COLOMBO: French President Emmanuel Macron held discussions with his Sri Lankan counterpart Saturday on an open and inclusive Indo-Pacific region in the first-ever visit by a French leader to the Indian Ocean island nation.
As the fourth-largest creditor to Sri Lanka, France had pledged cooperation in debt restructuring to help the island nation recover from its economic crisis.
Macron arrived in Sri Lanka Friday night, following his trip to the South Pacific region, to mark the 75th anniversary of diplomatic relations between the two nations, Sri Lanka’s president’s office said.
Sri Lanka President Ranil Wickremesinghe praised France’s significant role in global affairs, particularly in areas such as climate mitigation, global debt restructuring, and matters related to the Indo-Pacific region, the statement said.

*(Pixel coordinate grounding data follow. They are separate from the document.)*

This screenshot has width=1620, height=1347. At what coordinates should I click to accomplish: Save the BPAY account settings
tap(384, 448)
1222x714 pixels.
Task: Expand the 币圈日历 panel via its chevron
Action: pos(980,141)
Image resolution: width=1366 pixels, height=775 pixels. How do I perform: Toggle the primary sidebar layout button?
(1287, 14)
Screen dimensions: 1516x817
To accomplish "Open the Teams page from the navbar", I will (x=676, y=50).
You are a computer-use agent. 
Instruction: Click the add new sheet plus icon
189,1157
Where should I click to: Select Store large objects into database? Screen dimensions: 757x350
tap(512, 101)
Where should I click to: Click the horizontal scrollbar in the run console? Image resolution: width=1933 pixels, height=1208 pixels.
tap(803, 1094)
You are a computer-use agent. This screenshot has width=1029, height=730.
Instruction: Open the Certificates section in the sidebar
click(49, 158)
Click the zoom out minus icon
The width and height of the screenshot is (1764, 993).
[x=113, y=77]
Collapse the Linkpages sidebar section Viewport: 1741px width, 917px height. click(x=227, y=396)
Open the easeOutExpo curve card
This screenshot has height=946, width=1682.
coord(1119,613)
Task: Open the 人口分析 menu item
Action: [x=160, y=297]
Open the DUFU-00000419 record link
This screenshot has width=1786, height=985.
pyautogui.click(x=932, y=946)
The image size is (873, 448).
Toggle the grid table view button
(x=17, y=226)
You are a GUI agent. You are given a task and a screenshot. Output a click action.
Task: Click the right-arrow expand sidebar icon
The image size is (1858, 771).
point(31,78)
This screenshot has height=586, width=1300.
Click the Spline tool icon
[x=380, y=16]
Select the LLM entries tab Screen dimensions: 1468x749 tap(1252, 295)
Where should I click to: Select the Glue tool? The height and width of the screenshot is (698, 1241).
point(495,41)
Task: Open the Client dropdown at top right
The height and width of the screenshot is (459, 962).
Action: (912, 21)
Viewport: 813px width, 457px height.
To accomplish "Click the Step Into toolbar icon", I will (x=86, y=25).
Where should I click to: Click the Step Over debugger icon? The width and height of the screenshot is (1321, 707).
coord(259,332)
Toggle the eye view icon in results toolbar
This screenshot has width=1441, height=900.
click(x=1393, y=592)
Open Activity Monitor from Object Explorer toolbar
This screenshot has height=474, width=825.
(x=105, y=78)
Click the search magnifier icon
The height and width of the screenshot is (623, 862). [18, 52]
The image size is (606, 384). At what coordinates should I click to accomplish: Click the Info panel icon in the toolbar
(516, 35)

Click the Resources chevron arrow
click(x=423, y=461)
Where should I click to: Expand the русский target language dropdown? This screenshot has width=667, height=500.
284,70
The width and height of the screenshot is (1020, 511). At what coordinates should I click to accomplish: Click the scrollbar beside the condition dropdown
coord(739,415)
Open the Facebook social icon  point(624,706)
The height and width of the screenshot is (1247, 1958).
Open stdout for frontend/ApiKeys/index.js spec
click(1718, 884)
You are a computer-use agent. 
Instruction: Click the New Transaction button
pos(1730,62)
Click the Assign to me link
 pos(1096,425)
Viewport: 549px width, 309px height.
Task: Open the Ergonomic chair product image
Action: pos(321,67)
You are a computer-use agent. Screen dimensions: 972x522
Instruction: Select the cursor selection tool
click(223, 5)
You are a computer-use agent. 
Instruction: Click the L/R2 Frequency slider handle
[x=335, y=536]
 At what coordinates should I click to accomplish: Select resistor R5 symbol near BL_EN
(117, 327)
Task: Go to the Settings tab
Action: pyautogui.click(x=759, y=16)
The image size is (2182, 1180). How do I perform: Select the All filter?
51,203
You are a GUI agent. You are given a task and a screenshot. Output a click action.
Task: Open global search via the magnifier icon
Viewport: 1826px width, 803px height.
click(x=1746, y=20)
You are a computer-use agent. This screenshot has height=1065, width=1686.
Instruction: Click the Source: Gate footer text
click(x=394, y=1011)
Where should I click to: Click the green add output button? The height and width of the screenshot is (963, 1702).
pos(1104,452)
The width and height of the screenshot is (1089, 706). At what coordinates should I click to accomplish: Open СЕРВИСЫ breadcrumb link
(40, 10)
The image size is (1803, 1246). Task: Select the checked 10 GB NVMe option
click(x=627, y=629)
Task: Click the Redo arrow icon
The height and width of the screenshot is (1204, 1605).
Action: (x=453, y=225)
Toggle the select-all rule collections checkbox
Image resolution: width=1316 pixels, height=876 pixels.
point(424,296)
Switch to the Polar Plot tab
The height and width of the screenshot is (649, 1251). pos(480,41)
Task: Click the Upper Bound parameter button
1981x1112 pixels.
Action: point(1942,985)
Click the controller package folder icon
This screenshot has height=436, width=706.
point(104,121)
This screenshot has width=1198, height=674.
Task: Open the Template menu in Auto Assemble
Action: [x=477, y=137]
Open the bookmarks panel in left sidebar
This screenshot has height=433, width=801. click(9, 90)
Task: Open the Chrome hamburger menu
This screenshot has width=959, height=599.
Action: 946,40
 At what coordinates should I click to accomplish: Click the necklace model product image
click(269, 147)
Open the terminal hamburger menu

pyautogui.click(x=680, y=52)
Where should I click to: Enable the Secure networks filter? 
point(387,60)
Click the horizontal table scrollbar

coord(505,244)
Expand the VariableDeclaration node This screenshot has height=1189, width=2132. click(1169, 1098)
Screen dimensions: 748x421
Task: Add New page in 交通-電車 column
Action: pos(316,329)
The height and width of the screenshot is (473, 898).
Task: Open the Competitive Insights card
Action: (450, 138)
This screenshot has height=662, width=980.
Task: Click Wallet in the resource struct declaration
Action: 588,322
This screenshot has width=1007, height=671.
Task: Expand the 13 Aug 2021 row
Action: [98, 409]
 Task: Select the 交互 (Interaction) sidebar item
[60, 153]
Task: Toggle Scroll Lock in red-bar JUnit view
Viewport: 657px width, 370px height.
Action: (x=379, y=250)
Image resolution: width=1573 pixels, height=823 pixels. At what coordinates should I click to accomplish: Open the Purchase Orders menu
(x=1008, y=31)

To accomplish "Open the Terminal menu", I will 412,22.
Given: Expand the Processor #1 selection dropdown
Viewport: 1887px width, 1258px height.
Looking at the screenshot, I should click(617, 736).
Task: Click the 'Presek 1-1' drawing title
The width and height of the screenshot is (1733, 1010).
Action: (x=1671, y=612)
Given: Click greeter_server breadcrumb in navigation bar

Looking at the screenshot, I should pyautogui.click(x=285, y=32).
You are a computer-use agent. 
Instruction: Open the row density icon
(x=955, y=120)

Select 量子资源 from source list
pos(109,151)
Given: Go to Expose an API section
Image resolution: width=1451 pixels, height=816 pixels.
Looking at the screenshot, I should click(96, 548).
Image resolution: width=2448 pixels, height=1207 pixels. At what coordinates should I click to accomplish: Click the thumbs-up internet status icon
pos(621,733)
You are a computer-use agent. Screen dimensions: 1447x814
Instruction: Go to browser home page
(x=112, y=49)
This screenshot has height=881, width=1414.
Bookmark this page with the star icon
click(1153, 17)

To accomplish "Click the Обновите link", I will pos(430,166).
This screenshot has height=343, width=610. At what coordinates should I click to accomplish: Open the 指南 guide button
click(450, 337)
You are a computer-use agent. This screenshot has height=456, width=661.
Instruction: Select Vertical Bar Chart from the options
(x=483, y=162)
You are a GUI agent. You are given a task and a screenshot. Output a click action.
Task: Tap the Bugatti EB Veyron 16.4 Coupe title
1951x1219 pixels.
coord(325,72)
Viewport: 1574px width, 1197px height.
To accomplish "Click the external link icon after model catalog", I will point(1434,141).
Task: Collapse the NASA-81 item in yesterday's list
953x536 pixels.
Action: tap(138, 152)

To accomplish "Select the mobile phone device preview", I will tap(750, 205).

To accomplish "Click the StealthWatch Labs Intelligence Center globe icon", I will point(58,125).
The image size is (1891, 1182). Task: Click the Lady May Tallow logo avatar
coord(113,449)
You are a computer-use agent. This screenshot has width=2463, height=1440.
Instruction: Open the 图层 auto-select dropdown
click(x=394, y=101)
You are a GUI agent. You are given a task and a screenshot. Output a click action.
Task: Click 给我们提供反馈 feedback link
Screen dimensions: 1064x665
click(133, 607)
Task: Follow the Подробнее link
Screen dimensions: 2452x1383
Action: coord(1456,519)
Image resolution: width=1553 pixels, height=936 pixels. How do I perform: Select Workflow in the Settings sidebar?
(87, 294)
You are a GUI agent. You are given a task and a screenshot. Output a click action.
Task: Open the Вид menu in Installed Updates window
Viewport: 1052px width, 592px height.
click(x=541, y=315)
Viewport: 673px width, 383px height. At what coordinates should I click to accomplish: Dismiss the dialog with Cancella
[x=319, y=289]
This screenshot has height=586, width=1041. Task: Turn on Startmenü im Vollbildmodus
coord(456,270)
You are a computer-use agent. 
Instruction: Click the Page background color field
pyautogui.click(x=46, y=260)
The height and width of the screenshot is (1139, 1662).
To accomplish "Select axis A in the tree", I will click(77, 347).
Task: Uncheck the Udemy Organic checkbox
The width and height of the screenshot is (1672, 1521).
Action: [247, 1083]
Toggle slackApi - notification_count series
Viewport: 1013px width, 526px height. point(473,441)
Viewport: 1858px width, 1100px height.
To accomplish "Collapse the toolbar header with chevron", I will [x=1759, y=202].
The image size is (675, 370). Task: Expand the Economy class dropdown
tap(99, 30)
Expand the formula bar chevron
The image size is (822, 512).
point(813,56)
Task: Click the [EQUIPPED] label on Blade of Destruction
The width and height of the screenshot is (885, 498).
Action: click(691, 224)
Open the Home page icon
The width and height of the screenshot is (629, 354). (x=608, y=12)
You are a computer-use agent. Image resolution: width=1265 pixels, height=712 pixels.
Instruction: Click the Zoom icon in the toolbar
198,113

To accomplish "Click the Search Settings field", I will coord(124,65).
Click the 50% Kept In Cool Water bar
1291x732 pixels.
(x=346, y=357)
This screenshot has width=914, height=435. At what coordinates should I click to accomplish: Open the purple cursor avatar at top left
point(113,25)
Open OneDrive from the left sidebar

“Sri Lanka and France are two Indian Ocean nations that share the same goal: an open, inclusive and prosperous Indo-Pacific. In Colombo we confirmed it: strengthened by 75 years of diplomatic relations, we can open a new era of our partnership,” Macron said in a message on X after the meeting.
Separately, Japan pressed bankrupt Sri Lanka on Saturday to expedite its debt restructuring, including with its biggest creditor China, to stabilize the island nation’s economy after an unprecedented crisis.
Tokyo’s Foreign Minister Yoshimasa Hayashi welcomed economic reforms under the auspices of an International Monetary Fund bailout but said Sri Lanka needed to pick up the pace in its negotiations with creditors.
“I conveyed my expectations for further progress in the
debt restructuring process,” Hayashi told reporters after his one-day visit.
China holds about 52 percent of Sri Lanka’s bilateral credit, with Japan and India the next biggest lenders.
All bilateral creditors except China have pledged to support a plan to delay repayments on loans.
Beijing has been reluctant to agree to a debt deferral and instead initially offered more loans to pay off older debt, a move unacceptable under IMF bailout rules.
China’s delay held up a $2.9 billion IMF bailout which was finally granted in March, almost a year after Colombo defaulted on its $46 billion foreign debt.
Sri Lanka must secure agreement from all official creditors and a majority of private bondholders to draw down its second IMF instalment of $330 million in September.
Japanese Foreign Ministry spokeswoman Yukiko Okano told reporters that resolving Sri Lanka’s debt burden remained an urgent priority to unlock further funding for the island.
“For us now the important thing is this debt restructuring process will go as quickly as possible, as smoothly as possible,” Okano said.
She said Japan had been assured that all bilateral creditors will be offered “comparable treatment.”
There have been fears among Sri Lanka’s creditor nations that China may ask for more favorable terms, leaving others to carry a bigger share of the restructure’s burden.
Under Colombo’s proposal, bilateral lenders are spared a haircut on loans but will be asked to extend maturity by up to 15 years at an annual fixed interest rate of 1.5 percent, with a nine-year moratorium on interest payments.
Okano added that Japan was concerned about China’s big infrastructure projects in Sri Lanka and elsewhere in the region as they did not meet international finance standards.
Unable to repay a huge loan taken from China in 2017 to build a deep sea port in southern Hambantota, Sri Lanka handed it over to a Chinese firm for $1.12 billion on a 99-year lease.
Sri Lanka ran out of cash to pay for even the most essential imports last year, leading to chronic shortages of food, fuel and medicines.
Then-president Gotabaya Rajapaksa, who faced allegations of mismanagement, was forced to flee the country and resign in July 2022 after months of protests.